After the rhinos liberated themselves, they then had to maneuver around to the bow of the LSTs, and that, too, proved difficult. The rhino barges were particularly unwieldy, and the heavy sea state made the approach hazardous as well as difficult. Some of the steel cables used to connect the two vessels snapped “like kite cord,” as one sailor put it. In at least one case, a Seabee jumped into the chill water to retrieve the loose end of a parted chain. Once the rhino was finally in place, the LST lowered its ramp, and the tanks and fully loaded trucks drove out of the ship’s tank deck onto the rhino’s flat, exposed surface. As they did so, the rhino settled deeper and deeper in the water until sometimes there was only a few inches of free-board. Water “began to wash over the stern,” as one Seabee recalled, and soon everyone on the rhino was “wet from the knees down.”
7

Once divorced from the LSTs, the rhinos then made their painstaking way the ten or eleven miles to the beach. Occasionally a tug might be assigned to assist them, but the cumbersome rhinos were so ungainly that the tugs were overmatched. As one Seabee put it, “It was like the tail trying to wag the dog.” After the rhinos got to within a mile or two of the beach, the beach masters often ordered them to wait their turn before going ashore. When they finally got the go-ahead signal, they had to contend with the eastward-flowing current, which kept trying to push them to the left. As one Seabee put it, “We kept sliding down the beach with the current.” All in all, it was a difficult and sometimes precarious process that contributed to the disappointing totals of tonnage delivered ashore.
8

One of the biggest Allied logistical concerns during those first several days was ammunition. As the historian Russell Weigley has noted, a salient
characteristic of the “American way of war” is the application of overwhelming firepower. The British viewed this with a mixture of amusement and disapproval. To them, the American profligacy with ordnance only underscored their indifferent military skills. Here was one more aspect of the cultural differences between the Anglo-American partners. Having been forced all their lives to make do with limited resources, the British shook their collective heads at the American tendency to “use a sledgehammer to crack nuts,” as one British officer put it.
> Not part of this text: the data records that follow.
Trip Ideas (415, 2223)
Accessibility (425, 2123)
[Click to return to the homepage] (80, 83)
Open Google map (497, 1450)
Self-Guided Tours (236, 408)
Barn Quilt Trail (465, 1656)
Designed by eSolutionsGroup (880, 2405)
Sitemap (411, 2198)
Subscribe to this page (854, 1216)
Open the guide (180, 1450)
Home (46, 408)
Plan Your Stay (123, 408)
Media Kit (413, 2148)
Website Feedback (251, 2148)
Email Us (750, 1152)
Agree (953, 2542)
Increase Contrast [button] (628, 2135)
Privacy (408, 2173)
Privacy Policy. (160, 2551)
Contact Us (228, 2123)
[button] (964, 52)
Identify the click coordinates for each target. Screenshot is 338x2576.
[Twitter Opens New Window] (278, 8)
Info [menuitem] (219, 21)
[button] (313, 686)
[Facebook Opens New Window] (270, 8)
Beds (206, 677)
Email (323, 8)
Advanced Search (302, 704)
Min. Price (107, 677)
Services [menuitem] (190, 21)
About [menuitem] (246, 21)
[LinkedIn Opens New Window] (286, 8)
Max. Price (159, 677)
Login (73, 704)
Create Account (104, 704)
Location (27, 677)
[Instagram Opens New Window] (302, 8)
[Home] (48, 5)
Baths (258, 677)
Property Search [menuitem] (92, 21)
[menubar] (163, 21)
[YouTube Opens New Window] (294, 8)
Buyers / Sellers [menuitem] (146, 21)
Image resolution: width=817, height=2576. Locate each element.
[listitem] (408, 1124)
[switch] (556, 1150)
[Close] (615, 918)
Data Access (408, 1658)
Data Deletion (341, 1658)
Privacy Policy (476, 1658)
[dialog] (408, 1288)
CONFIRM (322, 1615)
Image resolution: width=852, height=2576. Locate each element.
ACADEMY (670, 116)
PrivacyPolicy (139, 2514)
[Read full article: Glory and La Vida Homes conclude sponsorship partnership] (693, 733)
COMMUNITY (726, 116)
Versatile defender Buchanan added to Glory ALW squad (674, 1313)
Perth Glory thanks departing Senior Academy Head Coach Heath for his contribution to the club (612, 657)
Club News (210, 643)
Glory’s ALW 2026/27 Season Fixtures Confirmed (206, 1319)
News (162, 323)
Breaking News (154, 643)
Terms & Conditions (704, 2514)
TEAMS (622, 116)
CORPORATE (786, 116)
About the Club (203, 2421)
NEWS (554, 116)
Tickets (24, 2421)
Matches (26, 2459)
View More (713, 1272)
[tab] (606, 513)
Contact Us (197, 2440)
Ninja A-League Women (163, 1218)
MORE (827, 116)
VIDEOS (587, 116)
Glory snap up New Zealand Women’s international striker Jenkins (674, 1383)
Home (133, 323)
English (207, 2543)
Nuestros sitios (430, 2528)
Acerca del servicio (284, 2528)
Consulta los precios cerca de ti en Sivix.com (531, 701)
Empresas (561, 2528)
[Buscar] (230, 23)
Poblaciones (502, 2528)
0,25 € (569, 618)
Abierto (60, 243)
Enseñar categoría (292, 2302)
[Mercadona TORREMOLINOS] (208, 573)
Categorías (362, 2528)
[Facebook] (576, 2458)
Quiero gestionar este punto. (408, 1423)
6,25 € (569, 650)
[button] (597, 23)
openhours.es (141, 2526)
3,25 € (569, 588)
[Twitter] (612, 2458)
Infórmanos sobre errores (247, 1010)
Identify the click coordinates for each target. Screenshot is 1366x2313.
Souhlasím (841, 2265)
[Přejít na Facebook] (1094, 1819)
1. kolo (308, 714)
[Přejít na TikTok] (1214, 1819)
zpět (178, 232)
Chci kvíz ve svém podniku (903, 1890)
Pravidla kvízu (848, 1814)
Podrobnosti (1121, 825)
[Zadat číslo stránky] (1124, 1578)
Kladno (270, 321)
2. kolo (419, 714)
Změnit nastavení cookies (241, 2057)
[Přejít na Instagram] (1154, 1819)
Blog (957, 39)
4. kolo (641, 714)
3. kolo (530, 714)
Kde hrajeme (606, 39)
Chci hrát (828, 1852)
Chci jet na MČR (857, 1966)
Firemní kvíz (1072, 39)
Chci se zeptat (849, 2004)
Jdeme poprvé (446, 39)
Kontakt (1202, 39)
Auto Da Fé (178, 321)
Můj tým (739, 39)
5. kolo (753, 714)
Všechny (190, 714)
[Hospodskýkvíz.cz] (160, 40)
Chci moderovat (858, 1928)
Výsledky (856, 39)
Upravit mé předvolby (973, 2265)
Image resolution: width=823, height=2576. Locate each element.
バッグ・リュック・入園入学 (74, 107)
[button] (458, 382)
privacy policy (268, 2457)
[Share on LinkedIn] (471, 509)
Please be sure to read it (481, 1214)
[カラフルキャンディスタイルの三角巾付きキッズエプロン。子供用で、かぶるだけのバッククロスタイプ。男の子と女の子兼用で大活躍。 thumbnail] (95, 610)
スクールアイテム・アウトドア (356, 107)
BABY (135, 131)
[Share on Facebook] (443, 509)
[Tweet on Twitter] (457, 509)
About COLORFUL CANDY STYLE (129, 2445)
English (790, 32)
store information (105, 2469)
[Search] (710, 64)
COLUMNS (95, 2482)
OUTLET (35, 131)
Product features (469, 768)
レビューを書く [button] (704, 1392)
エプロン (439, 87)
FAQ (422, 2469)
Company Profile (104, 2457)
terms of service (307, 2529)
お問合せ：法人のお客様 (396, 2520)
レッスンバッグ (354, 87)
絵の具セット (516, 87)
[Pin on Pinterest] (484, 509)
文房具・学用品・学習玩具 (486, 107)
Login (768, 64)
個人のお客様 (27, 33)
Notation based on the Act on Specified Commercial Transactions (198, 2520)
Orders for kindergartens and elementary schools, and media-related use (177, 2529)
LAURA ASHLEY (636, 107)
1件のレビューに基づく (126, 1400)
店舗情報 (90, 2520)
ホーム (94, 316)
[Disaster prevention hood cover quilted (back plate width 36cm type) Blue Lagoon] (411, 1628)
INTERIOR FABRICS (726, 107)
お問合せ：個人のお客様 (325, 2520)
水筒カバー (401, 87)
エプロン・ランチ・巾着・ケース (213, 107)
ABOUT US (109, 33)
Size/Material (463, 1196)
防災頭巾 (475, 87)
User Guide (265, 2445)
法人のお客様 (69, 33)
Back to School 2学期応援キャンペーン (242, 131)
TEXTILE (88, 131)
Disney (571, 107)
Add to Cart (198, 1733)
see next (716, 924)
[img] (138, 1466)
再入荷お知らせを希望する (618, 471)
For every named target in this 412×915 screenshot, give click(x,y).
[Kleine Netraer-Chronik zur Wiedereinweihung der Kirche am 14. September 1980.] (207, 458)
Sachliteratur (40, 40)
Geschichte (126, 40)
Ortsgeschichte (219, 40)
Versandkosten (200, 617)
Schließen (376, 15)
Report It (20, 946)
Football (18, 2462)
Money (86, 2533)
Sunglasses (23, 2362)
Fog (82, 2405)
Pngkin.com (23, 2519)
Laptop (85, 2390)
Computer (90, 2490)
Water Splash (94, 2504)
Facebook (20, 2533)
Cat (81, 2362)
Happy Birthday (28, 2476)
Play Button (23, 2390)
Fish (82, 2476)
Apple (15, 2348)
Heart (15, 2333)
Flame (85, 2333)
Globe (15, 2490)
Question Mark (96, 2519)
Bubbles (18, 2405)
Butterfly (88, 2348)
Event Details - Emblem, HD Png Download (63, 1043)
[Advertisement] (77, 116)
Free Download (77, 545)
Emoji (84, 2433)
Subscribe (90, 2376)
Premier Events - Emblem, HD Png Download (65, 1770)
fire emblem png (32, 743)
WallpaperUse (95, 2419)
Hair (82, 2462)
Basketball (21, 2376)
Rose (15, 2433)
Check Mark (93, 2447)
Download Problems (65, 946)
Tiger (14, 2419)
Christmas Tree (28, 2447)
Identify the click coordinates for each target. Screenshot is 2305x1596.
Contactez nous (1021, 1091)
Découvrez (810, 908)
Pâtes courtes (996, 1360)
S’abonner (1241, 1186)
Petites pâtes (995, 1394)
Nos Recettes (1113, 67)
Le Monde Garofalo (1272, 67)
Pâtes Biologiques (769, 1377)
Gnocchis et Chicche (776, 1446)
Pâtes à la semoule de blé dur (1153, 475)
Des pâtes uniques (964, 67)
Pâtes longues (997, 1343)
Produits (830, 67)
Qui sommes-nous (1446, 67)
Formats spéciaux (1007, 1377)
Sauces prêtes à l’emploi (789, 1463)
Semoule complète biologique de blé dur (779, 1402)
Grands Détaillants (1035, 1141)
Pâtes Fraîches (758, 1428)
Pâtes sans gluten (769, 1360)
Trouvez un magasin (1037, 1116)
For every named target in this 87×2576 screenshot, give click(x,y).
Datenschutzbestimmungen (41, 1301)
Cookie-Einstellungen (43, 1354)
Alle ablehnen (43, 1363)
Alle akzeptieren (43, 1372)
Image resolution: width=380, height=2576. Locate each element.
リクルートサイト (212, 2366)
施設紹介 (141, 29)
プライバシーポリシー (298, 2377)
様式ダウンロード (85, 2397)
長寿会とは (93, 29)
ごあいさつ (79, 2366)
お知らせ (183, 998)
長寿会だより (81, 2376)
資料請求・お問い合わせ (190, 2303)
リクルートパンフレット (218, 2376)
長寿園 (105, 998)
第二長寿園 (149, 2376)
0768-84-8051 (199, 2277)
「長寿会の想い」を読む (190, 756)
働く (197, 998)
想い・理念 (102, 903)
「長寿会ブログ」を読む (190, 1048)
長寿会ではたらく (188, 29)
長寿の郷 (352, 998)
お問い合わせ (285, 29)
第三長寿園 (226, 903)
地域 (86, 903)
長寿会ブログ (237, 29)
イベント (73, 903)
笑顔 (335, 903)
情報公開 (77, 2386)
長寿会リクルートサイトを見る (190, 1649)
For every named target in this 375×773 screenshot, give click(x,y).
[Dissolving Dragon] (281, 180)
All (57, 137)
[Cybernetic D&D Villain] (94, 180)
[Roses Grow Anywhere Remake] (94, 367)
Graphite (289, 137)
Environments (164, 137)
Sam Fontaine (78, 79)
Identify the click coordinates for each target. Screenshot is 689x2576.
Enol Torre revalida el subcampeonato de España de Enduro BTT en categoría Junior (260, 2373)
To the Americans, the application of overwhelming firepower was simply the most effective and efficient way to defeat the enemy while minimizing their own casualties. That view, however, also meant that the American front-line troops had to be supplied with prodigious quantities of bullets and artillery shells. To do this, the initial plan was for ammunition ships to provide afloat stowage offshore while the small amphibious DUKWs ferried ammunition to the beach. They seemed especially appropriate for such a mission because after motoring ashore with their supply of ordnance, they could then simply keep going and drive inland to wherever the ammunition was needed.